The COVID-19 crisis reshaped businesses of all sectors overnight, forcing them to change their organisational structure and transition to working from home. When adapting and responding to uncertain times, the role of the Human Resources team is more important than ever to provide the necessary support and communication to concerned employees.
To be successful in this ‘new normal,’ HR leaders need to turn their attention towards recovery, and a priority within this mindset must be cybersecurity. With twice as many ransomware incidents occurring at the peak of the pandemic, vulnerable businesses remain a key target for cyber attackers. However, by reinforcing the importance of IT security and implementing innovative tools, HR teams can stay one step ahead.
There is extra pressure on HR teams to oversee remote workforces, ensuring employees have the correct equipment and adequate measures are in place. However, 58% of businesses believe that employees are more likely to avoid security protocols at home – including the use of personal laptops, inappropriate use of business equipment and failing to change passwords. By setting expectations and controls from the beginning, including restricting access to unsuitable websites and keeping employees engaged, HR managers can appropriately manage their teams.
It is clear that there remain challenges in preserving security infrastructure from home, especially with the combination of innovative hackers and untrained employees, but by deploying the right security procedures across all employees’ workstations, these threats can be alleviated.
Complying with GDPR
Personal information, such as health records, CVs and financial statistics are shared and sent daily via email by HR teams, yet, this data is highly valuable for cyber attackers. Additionally, the sensitive information handled by HR teams must abide by the General Data Protection Regulation (GDPR), which places even more emphasis on keeping this information safe, as if it was to be stolen, businesses can receive fines up to 4% of their annual turnover, as well as the damaging effects it can have on business reputation.
Sharing private documents via email is a risk in itself, as 94% of malware is delivered by email. While working under pressure and away from the help of IT teams, employees can potentially neglect double-checking their email before it’s sent, which could have devastating consequences if an incorrect attachment or recipient is included. However, there are modern solutions available which offer teams that critical double-check.
By utilising innovative technology, HR teams can fortify the importance for employees to check their emails for mistakes and spot potential phishing emails. Digital tools, for example, VIPRE’s SafeSend, alerts the employee before clicking send on an email to confirm that it’s going to the right person with the correct attachments. This easy safety check can also support workforces by distinguishing safe and potentially dangerous emails from one another, highlighting any external email domains which falsely appear as if they have come from someone internally, such as the HR department.
To ensure confidential emails are sent securely to those within and outside the organisation, email encryption can play a vital role so that data is not intercepted in transit. Additionally, tamper-proof email archiving solutions allow communications to be stored securely away, safe from deletion. This tool can also assist HR teams in locating past email communications for use in internal investigations or employee disciplinary procedures.

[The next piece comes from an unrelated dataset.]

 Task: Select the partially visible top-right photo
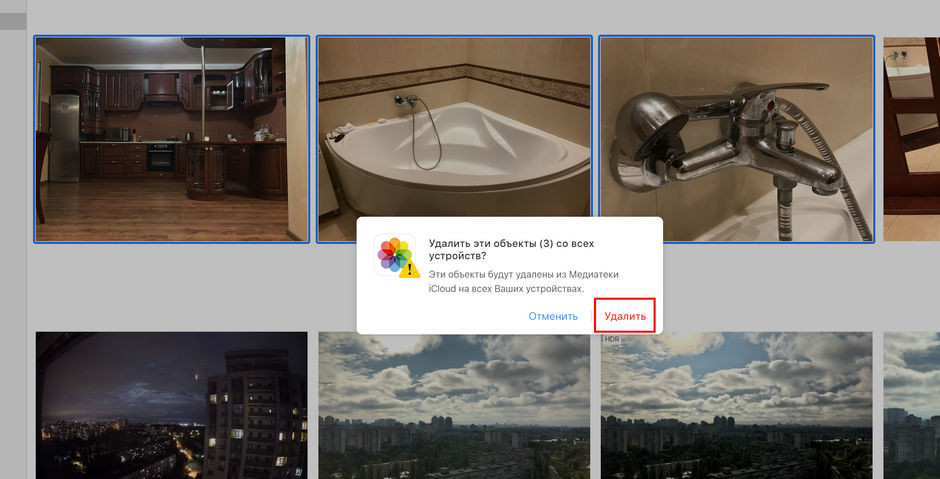point(911,139)
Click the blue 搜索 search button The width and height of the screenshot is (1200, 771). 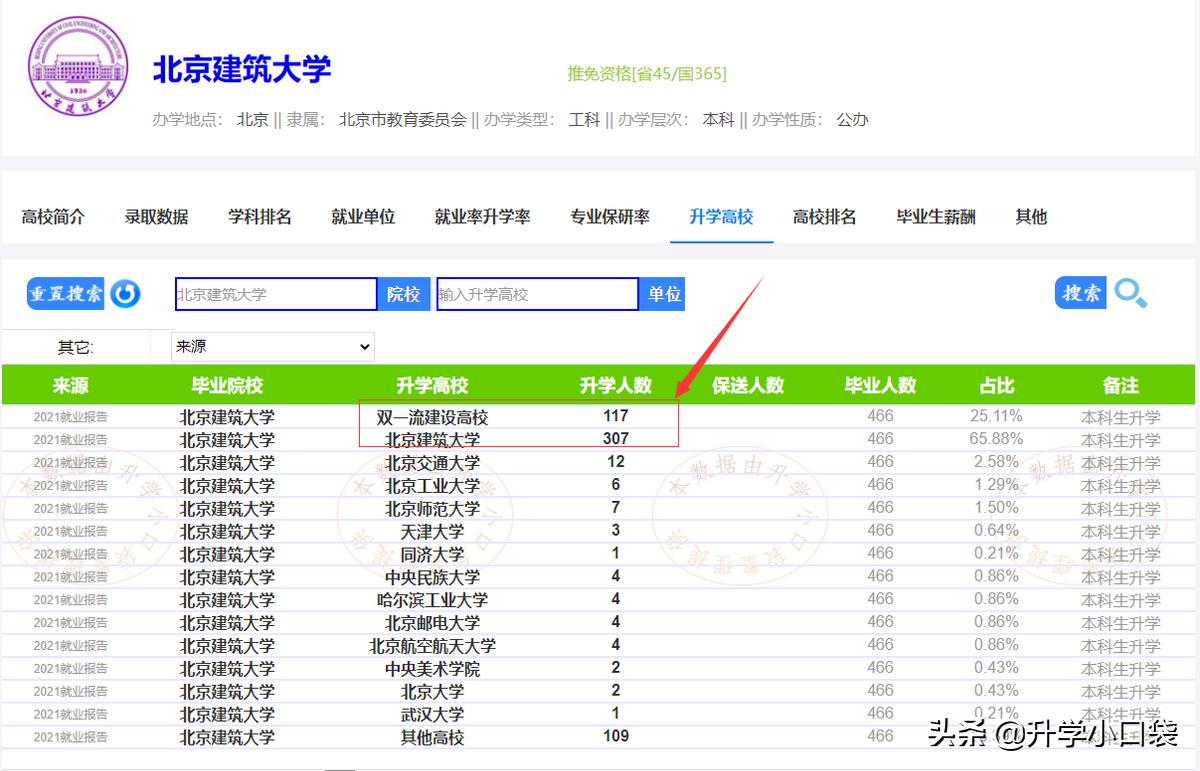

According to a study by IBM, human error is the main cause of 95% of cybersecurity breaches. It is pivotal that Human Resources teams underpin their security infrastructure with an educated cyber aware culture within the workforce. By undertaking Security Awareness Training (SAT) programmes, employees can better understand the role they play in helping to combat security risks.
HR teams have an essential role to play in choosing and implementing the correct SAT programme to reflect the skills gap within their workforce. The frequency of the training, the engagement, modules and available reports to demonstrate improvement must be considered when picking the right programme in order to increase employee vigilance for the future. Additionally, HR departments should also receive ongoing training, concentrating on mitigating the financial, legal and reputational threats that come with cyberattacks, so that all areas of the business remain up to date when it comes to security.
HR departments must realise that sitting on confidential and personal information makes them a prime target for hackers, so it’s therefore time to prioritise. With the rising number of security attacks and sophisticated methods, teams must act now and deploy a layered security approach to keep sensitive data secure and train workforces to identify, spot and react proactively to any potential attacks. With the right strategy in place, HR teams can implement the right steps to safeguard their information and maintain data privacy.